"""

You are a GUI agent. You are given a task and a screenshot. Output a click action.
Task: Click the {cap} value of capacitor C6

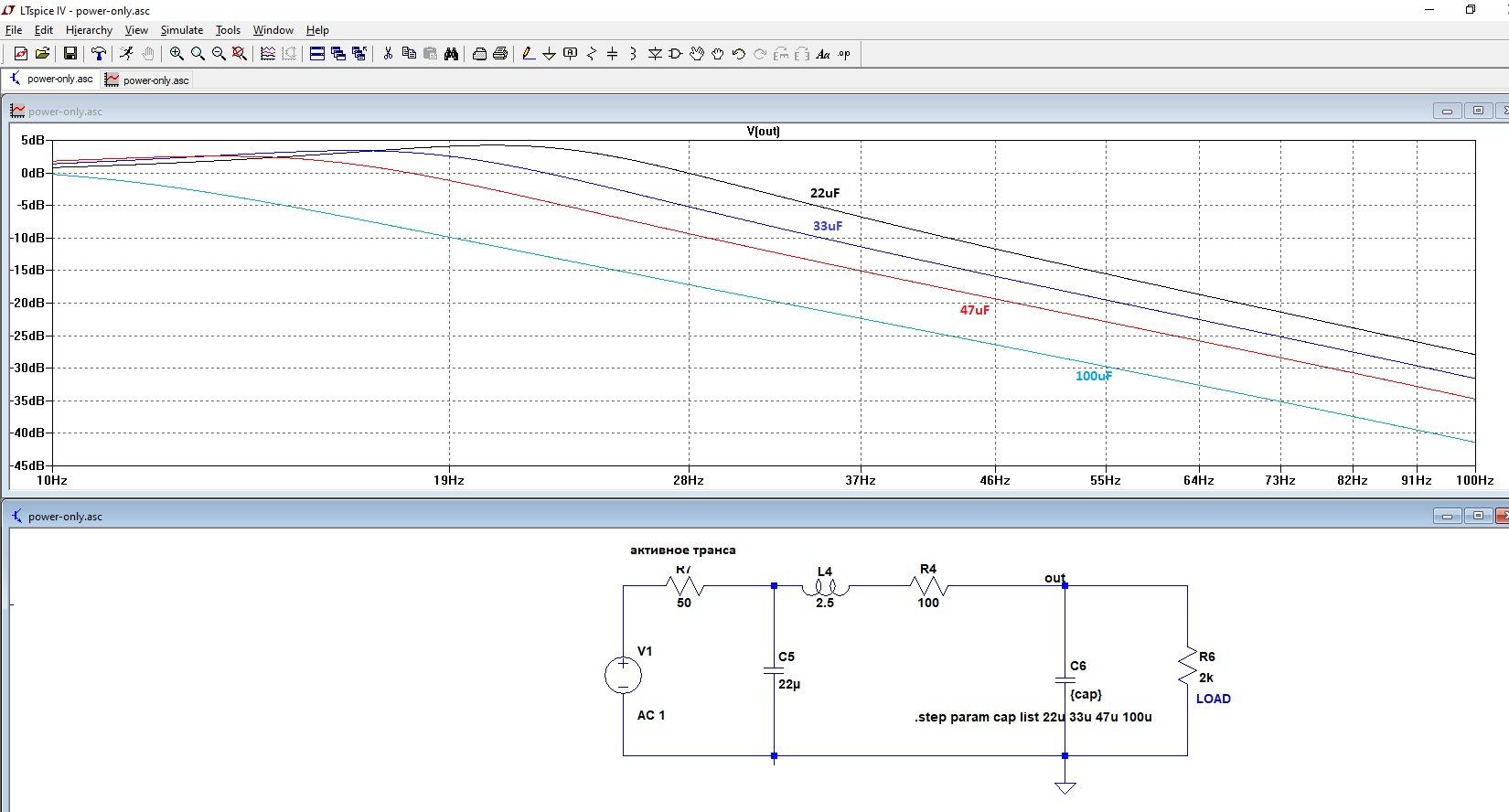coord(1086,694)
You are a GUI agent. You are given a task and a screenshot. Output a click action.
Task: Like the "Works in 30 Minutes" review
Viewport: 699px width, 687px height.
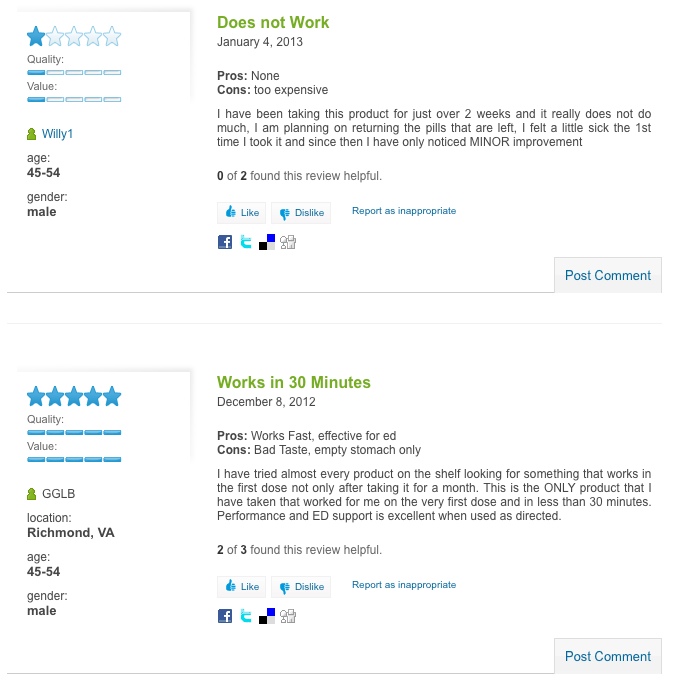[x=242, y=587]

"""
"""

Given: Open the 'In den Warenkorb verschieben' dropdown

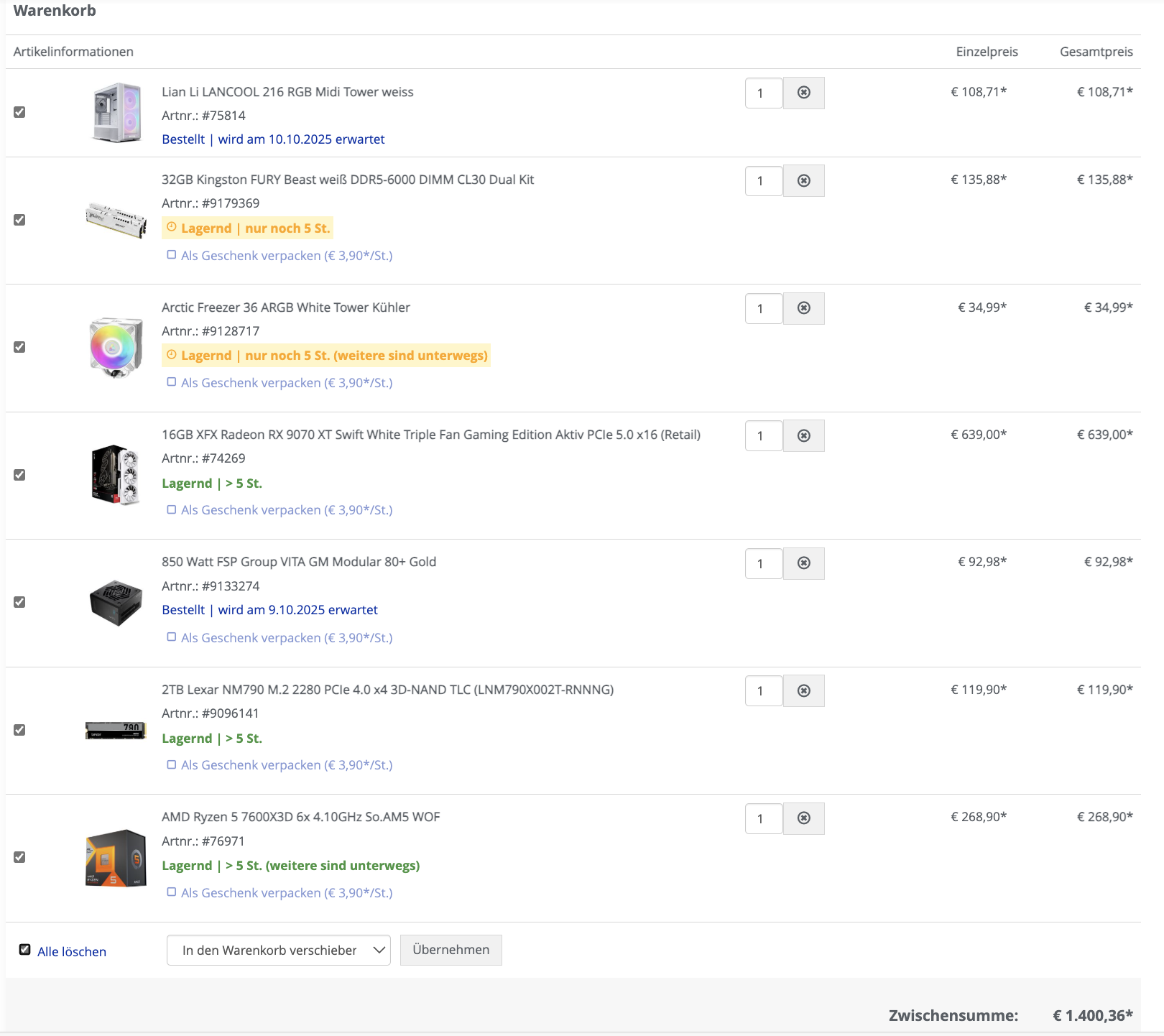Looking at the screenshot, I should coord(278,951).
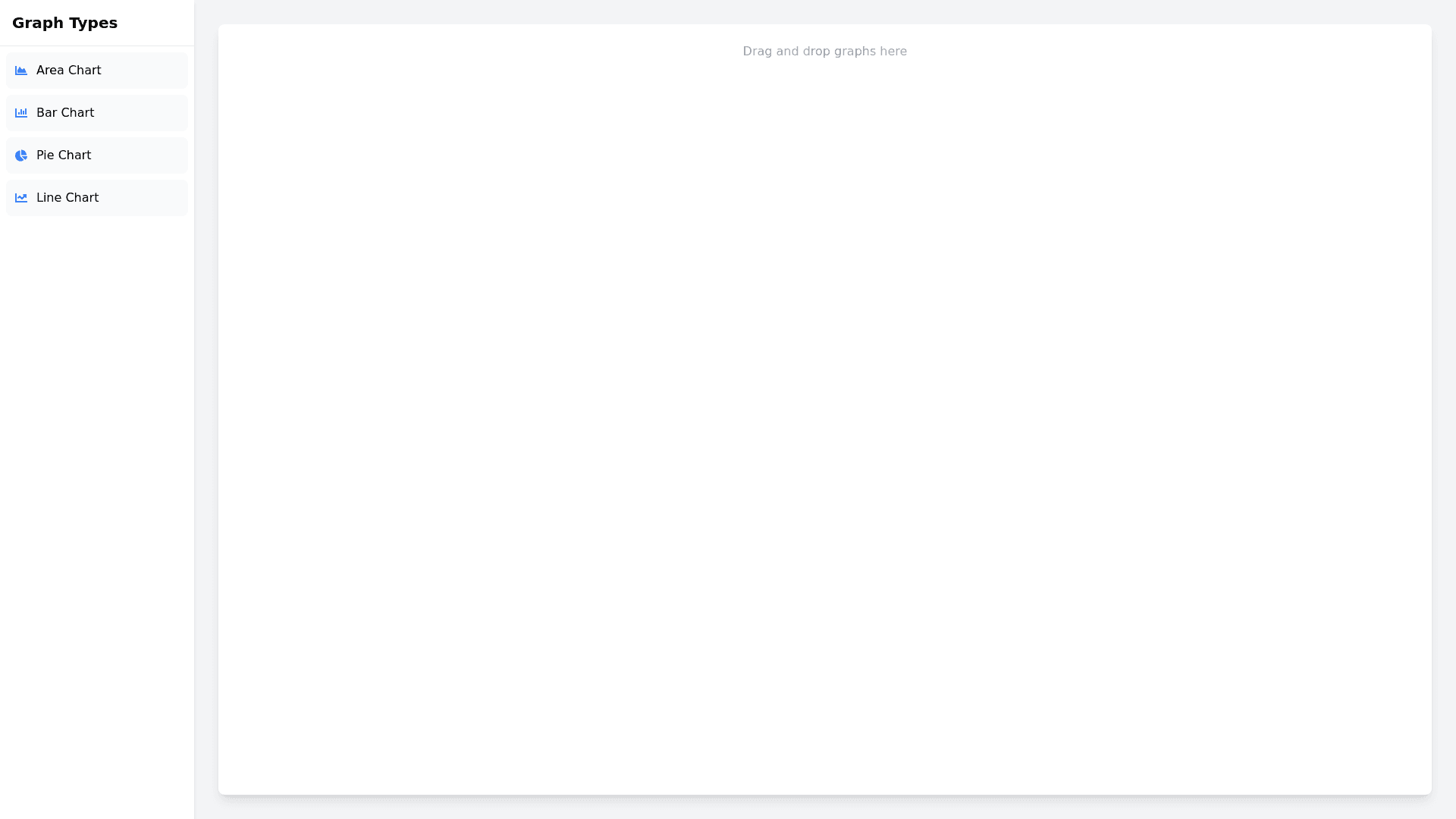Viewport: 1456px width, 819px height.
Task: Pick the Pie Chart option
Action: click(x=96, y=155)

"""

Task brief:
Copy out the rows word for word, starting at the line containing "Given: Open the" and ending at the line containing "Action: click(x=96, y=155)", both included. Leave the pictures out of your copy.

Exercise answer:
Given: Open the 'In den Warenkorb verschieben' dropdown

Looking at the screenshot, I should coord(278,951).
Viewport: 1456px width, 819px height.
Task: Pick the Pie Chart option
Action: click(x=96, y=155)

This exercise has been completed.